WORK INSTRUCTIONS: Please output the entries below without altering a single character.
= = = =
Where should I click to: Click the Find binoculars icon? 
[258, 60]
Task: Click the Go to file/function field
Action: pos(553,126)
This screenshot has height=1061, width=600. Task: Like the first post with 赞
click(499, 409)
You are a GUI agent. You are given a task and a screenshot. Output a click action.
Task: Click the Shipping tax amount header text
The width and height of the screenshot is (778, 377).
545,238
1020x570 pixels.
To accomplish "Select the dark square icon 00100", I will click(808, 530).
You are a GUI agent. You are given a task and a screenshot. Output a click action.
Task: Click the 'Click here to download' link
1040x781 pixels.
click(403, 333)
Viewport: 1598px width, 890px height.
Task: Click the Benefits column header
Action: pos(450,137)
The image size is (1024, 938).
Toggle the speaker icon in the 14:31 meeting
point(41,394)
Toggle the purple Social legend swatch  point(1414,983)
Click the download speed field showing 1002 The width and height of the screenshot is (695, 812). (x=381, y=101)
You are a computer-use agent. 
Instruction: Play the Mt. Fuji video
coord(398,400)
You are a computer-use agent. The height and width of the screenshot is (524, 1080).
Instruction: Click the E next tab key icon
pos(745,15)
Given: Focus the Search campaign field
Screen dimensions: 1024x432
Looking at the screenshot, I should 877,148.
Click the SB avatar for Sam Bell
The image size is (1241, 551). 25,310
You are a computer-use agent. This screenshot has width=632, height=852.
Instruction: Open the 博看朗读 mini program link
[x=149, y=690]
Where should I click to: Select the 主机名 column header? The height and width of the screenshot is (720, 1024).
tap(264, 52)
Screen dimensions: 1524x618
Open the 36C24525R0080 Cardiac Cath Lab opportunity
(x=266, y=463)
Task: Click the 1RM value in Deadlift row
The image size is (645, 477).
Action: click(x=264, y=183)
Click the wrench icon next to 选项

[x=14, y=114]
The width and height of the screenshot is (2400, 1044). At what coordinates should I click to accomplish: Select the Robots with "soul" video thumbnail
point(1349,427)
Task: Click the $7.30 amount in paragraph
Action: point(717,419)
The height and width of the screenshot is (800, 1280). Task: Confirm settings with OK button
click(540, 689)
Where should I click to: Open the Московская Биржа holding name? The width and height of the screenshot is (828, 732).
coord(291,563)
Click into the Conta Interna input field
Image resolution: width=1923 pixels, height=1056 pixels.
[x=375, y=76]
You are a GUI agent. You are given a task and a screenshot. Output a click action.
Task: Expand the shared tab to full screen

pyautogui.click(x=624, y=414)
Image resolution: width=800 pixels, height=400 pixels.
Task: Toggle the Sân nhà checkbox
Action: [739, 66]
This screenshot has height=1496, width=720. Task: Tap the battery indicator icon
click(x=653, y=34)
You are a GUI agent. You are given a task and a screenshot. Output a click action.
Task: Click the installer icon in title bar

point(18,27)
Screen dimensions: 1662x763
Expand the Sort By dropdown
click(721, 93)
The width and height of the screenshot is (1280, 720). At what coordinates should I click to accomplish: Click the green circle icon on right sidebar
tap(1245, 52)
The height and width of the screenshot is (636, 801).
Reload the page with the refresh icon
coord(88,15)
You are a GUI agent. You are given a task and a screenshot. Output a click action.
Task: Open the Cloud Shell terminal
= = = =
RESPONSE BOX:
Where should I click to: Click the Find binoculars icon? 
[258, 60]
Task: Click the Go to file/function field
Action: pos(553,126)
This screenshot has height=1061, width=600. Task: Like the first post with 赞
click(499, 409)
You are a GUI agent. You are given a task and a screenshot. Output a click action.
Task: Click the Shipping tax amount header text
The width and height of the screenshot is (778, 377).
545,238
1020x570 pixels.
To accomplish "Select the dark square icon 00100", I will click(808, 530).
You are a GUI agent. You are given a task and a screenshot. Output a click action.
Task: Click the 'Click here to download' link
1040x781 pixels.
click(403, 333)
Viewport: 1598px width, 890px height.
Task: Click the Benefits column header
Action: pos(450,137)
The image size is (1024, 938).
Toggle the speaker icon in the 14:31 meeting
point(41,394)
Toggle the purple Social legend swatch  point(1414,983)
Click the download speed field showing 1002 The width and height of the screenshot is (695, 812). (x=381, y=101)
You are a computer-use agent. 
Instruction: Play the Mt. Fuji video
coord(398,400)
You are a computer-use agent. The height and width of the screenshot is (524, 1080).
Instruction: Click the E next tab key icon
pos(745,15)
Given: Focus the Search campaign field
Screen dimensions: 1024x432
Looking at the screenshot, I should 877,148.
Click the SB avatar for Sam Bell
The image size is (1241, 551). 25,310
You are a computer-use agent. This screenshot has width=632, height=852.
Instruction: Open the 博看朗读 mini program link
[x=149, y=690]
Where should I click to: Select the 主机名 column header? The height and width of the screenshot is (720, 1024).
tap(264, 52)
Screen dimensions: 1524x618
Open the 36C24525R0080 Cardiac Cath Lab opportunity
(x=266, y=463)
Task: Click the 1RM value in Deadlift row
The image size is (645, 477).
Action: click(x=264, y=183)
Click the wrench icon next to 选项

[x=14, y=114]
The width and height of the screenshot is (2400, 1044). At what coordinates should I click to accomplish: Select the Robots with "soul" video thumbnail
point(1349,427)
Task: Click the $7.30 amount in paragraph
Action: point(717,419)
The height and width of the screenshot is (800, 1280). Task: Confirm settings with OK button
click(540, 689)
Where should I click to: Open the Московская Биржа holding name? The width and height of the screenshot is (828, 732).
coord(291,563)
Click into the Conta Interna input field
Image resolution: width=1923 pixels, height=1056 pixels.
[x=375, y=76]
You are a GUI agent. You are given a task and a screenshot. Output a click action.
Task: Expand the shared tab to full screen

pyautogui.click(x=624, y=414)
Image resolution: width=800 pixels, height=400 pixels.
Task: Toggle the Sân nhà checkbox
Action: [739, 66]
This screenshot has height=1496, width=720. Task: Tap the battery indicator icon
click(x=653, y=34)
You are a GUI agent. You are given a task and a screenshot. Output a click action.
Task: Click the installer icon in title bar

point(18,27)
Screen dimensions: 1662x763
Expand the Sort By dropdown
click(721, 93)
The width and height of the screenshot is (1280, 720). At what coordinates should I click to accomplish: Click the green circle icon on right sidebar
tap(1245, 52)
The height and width of the screenshot is (636, 801).
Reload the page with the refresh icon
coord(88,15)
You are a GUI agent. You are given a task and a screenshot. Output a click action.
Task: Open the Cloud Shell terminal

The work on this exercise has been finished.